Effects of encapsulation of primidone on its oxidative metabolism in rats.

The aim of this study was to evaluate the influence of primidone (PRM) nanoencapsulation on its metabolism. Suspensions of PRM powder and PRM-loaded poly-epsilon-caprolactone nanocapsules were administered orally in the same way to rats. Primidone-loaded poly-epsilon-caprolactone nanocapsules were prepared according to the interfacial deposition technique. Free PRM suspensions were obtained by addition of PRM powder to a suspension of 0.212% carboxymethylcellulose CMC 12H in water. The dose was 20 mg/kg, n = 6, for each experiment. Urinary and faecal levels of PRM and of its three major metabolites, phenylethylmalonamide (PEMA), phenobarbital (PB), and p-hydroxyphenobarbital (p-HO-PB), were determined.

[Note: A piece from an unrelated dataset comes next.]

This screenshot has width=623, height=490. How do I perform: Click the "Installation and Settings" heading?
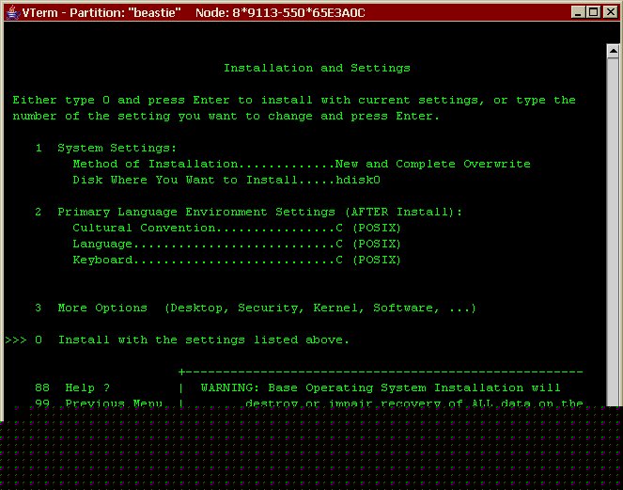tap(317, 68)
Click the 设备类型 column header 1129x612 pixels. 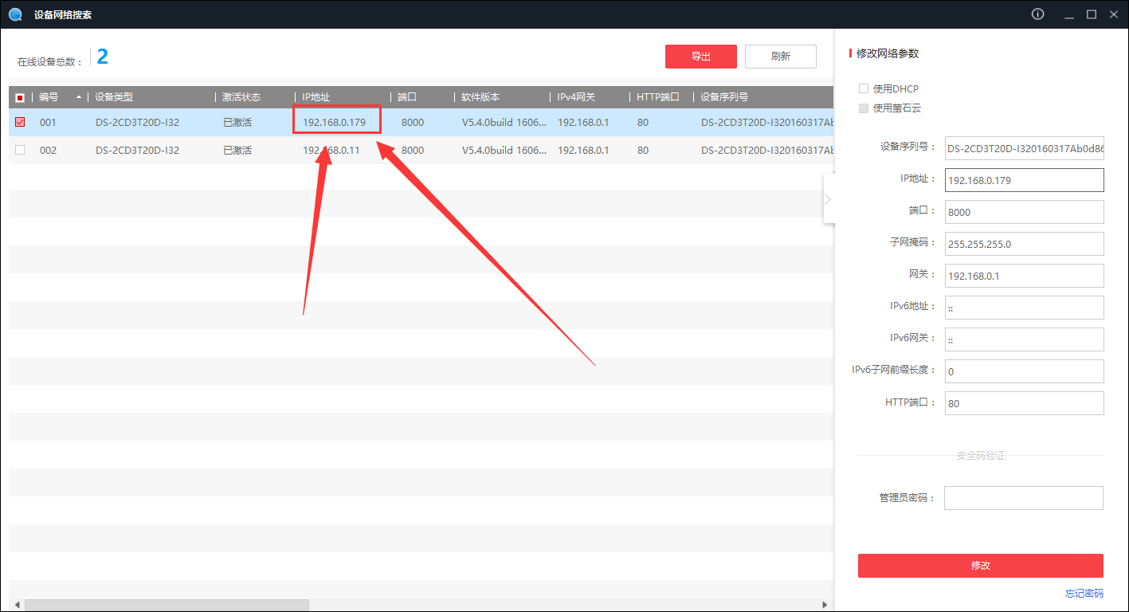pyautogui.click(x=115, y=97)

Concentrations were evaluated by high-performance liquid chromatography (HPLC) according to a validated analytical method. After PRM nanocapsule administration, non-metabolised PRM urinary levels were increased compared to those observed after administration of a suspension of primidone powder (43.7+/-8.8% after PRM-loaded nanocapsule and 37.7+/-8.1% after free PRM administration). For phenylethylmalonamide, no difference was observed in urinary excretion in the two cases. For two of the oxidised metabolites, PB and p-HO-PB, excretion was delayed and shortened. The amount of these oxidised metabolites was lowered from 0.95% after free PRM administration to 0.25% after PRM-loaded nanocapsule administration. No difference was noted in non-metabolised primidone excretion in faeces. These results suggest that primidone-loaded nanocapsules could be used as a vehicle for oral primidone administration in order to minimise the phenobarbital metabolic pathway.

Primidone-loaded poly-epsilon-caprolactone nanocapsules: incorporation efficiency and in vitro release profiles.

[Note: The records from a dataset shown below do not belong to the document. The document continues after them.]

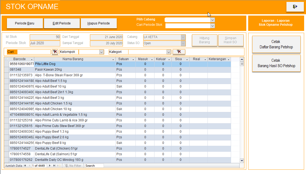Image resolution: width=306 pixels, height=174 pixels.
Task: Expand the Cari Periode Stok dropdown
Action: pyautogui.click(x=213, y=26)
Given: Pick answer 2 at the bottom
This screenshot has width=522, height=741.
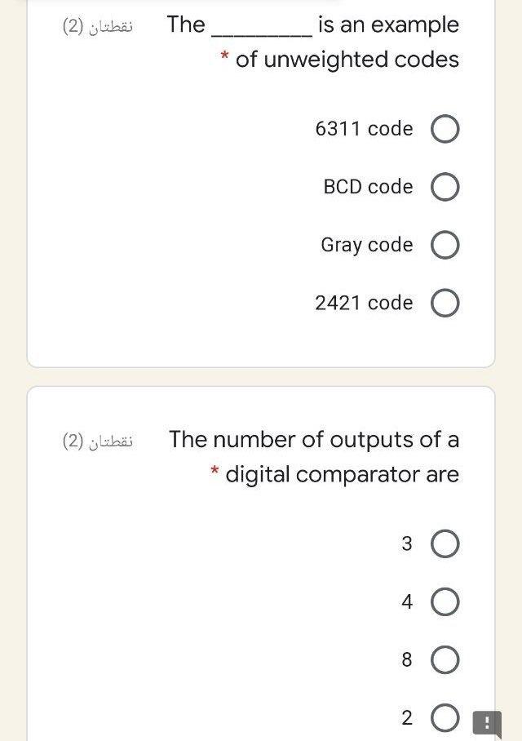Looking at the screenshot, I should [x=445, y=717].
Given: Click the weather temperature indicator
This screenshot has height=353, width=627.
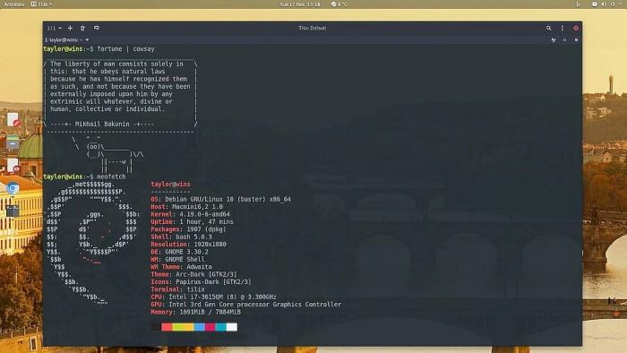Looking at the screenshot, I should (339, 4).
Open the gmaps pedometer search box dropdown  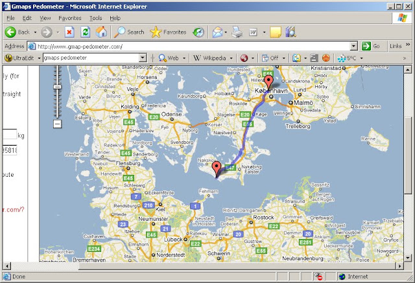click(x=143, y=58)
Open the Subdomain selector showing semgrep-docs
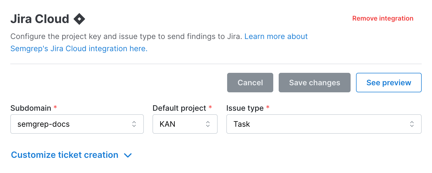Screen dimensions: 432x173 pyautogui.click(x=77, y=124)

This paper describes the preparation of primidone-loaded poly-epsilon-caprolactone nanocapsules according to the interfacial deposition technique. The colloidal suspension obtained showed a monomodal size distribution with a mean diameter ranging from 308 to 352 nm. By adjusting the process parameters, the encapsulation efficiency was about 74% with good reproducibility. Primidone release from the nanocapsules was found to be slower as compared to the oily control solution despite an important burst-effect. The release profile was not influenced by the pH of the release medium.

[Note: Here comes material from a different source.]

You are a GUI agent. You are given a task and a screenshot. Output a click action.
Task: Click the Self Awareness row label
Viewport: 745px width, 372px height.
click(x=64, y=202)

Simultaneous determination of primidone and its three major metabolites in rat urine by high-performance liquid chromatography using solid-phase extraction.

A new high-performance liquid chromatographic method for simultaneous determination of primidone (PRM) and of its three major metabolites, phenobarbital (PB), p-hydroxyphenobarbital (p-HO-PB) and phenylethylmalonamide (PEMA), in rat urine, was developed. After acid hydrolysis, these compounds were extracted from urine by means of a Bond Elut Certify LRC column with good clean-up. The extracts were chromatographed on a C18 reversed-phase column using isocratic elution at 40 degrees C, with UV detection at 227 nm. The limit of detection was 0.5 mg/ml for the four compounds. Good linearity (r2>0.99) was observed within the calibration ranges studied: 37.4-299.3 microg/ml for PRM, 26.4-211.2 microg/ml for PB, 12.5-100.2 microg/ml for p-HO-PB and 12.1-97.0 microg/ml for PEMA. Repeatability was in the range 3.1-6.8%. This method constitutes a useful tool for studies on the influence of various parameters on primidone metabolism.